Dataset entries

┌──

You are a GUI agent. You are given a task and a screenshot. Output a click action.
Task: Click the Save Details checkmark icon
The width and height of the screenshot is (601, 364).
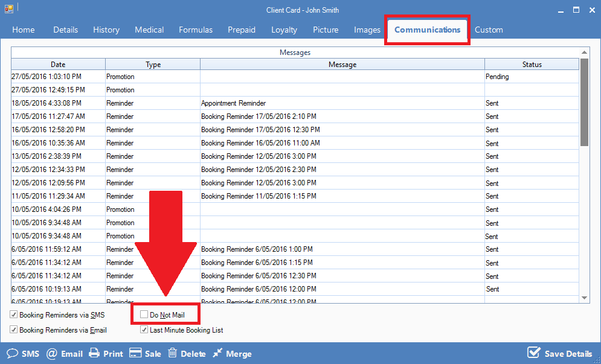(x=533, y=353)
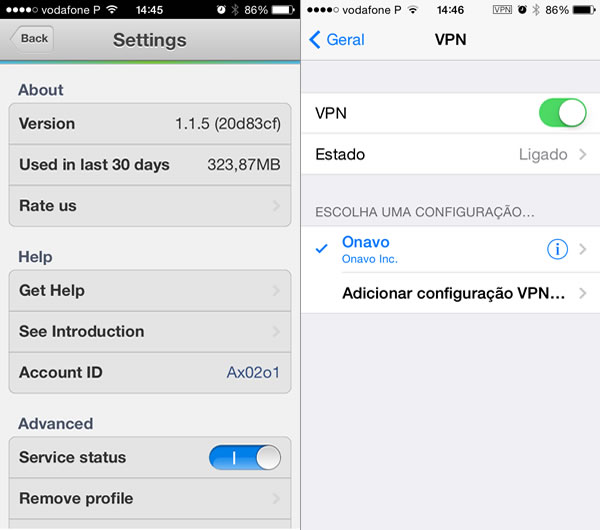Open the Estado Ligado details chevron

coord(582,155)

└──

For your answer, write out the data exactly and drop every picture.

COMPLETED TASK:
You are a GUI agent. You are given a task and a screenshot. Output a click action.
Task: Click the Save Details checkmark icon
The width and height of the screenshot is (601, 364).
(x=533, y=353)
Open the Estado Ligado details chevron

coord(582,155)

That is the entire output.